Thank you for your consideration.
Si Trew (talk) 01:02, 17 February 2011 (UTC)
- By argue my case I mean simply don't let it go CSD or AfD, as it would be time and trouble to argue it when I have enough trouble trying to pick the bones out of this one. I should have it done by the end of today but am very tired. If someone could cast an eye over René de Girardin I should be extremely grateful, it is all right but does need some help from another.
- My sincere thanks, Si Trew (talk) 01:06, 17 February 2011 (UTC)
- There is a proper procedure for doing this outlined at Wikipedia:Translation, and if you don't want to do it that way, then yes, you should be doing it in your userspace regardless of any trickyness with links, you can always simply use dead links now which will be live when the page is moved to articlespace--Jac16888Talk 01:28, 17 February 2011 (UTC)
- Also, ensure you attribute the pages correctly, e.g. using Template:Translated page, otherwise it will be a copyright violation--Jac16888Talk 01:30, 17 February 2011 (UTC)
- Thanks Jac yeah I'd forgotten yet to put the Translated Page tag on it. I'll do that now. And then continue with the translation. But it is going to take me a few hours (days, weeks) and it is not that I would take any personal offence to it being listed at AfD (CSD seems very unlikey come to think of it) more that it would waste other Wikipedian's time arguing it that could be better spent doing something else, in my humble opinion. Si Trew (talk) 09:02, 17 February 2011 (UTC)

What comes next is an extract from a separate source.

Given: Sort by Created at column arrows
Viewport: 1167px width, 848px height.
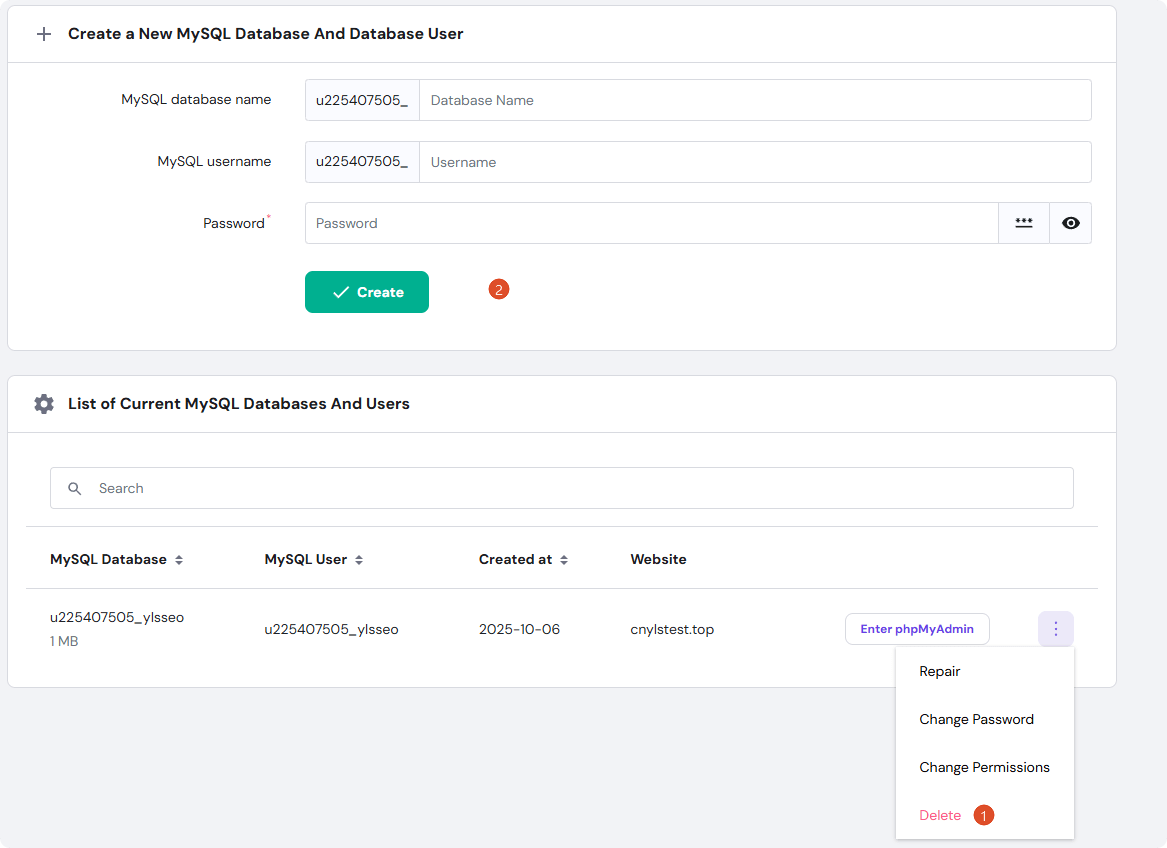Looking at the screenshot, I should coord(564,560).
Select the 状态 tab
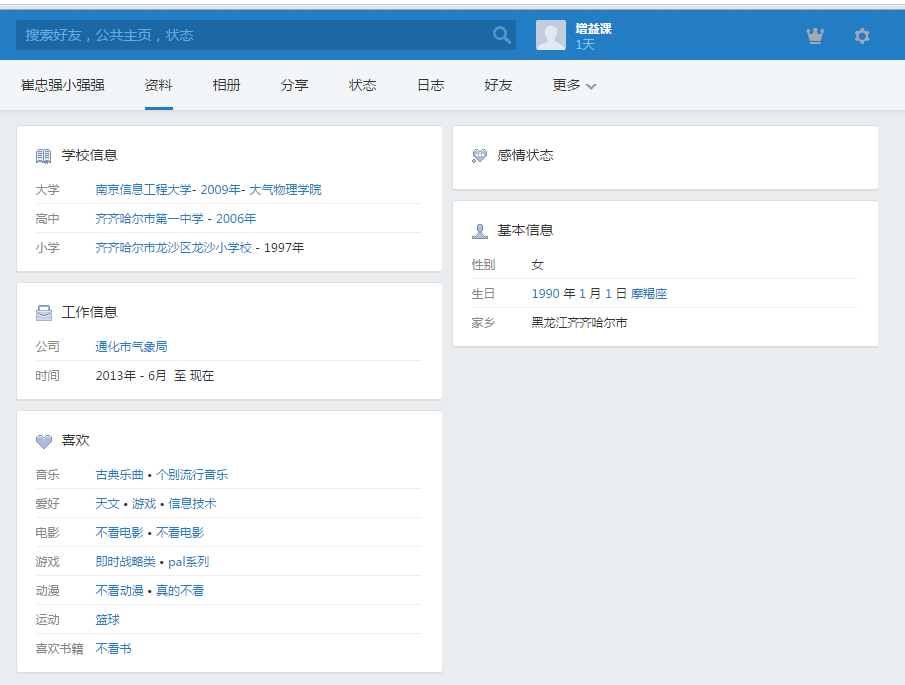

- By the way the article I mentioned René de Girardin is not a translation in the Wikipedian sense. I think it was written by somebody French who has good English as a second language but you know the grammar was rather upside down. So really more than anything that was a cleanupin the sense you use here at PNT, it is not a translation because there is no such article at WP:FR, or anything I can find similar that would be a good pair for it. That sounds a bit odd to me and someone more able than me might find one, I have tried my best with the usual suspects to find any article similar from French Wikipedia, but so far have failed. Si Trew (talk) 09:04, 17 February 2011 (UTC)
- I do realise strictly speaking I should do it in user space. That is always a dilemma with me, because if it is a new article then it shouldn't even be being looked at by anyone in mainspace quite yet so it is just a balanced judgment that I took to do it in the mainspace itself, thinking it would do more good than harm at least people have a lead and some links to follow etc though the bulk is stilla at the moment in Frnech, which now I shall go and start to fix! Si Trew (talk) 09:12, 17 February 2011 (UTC)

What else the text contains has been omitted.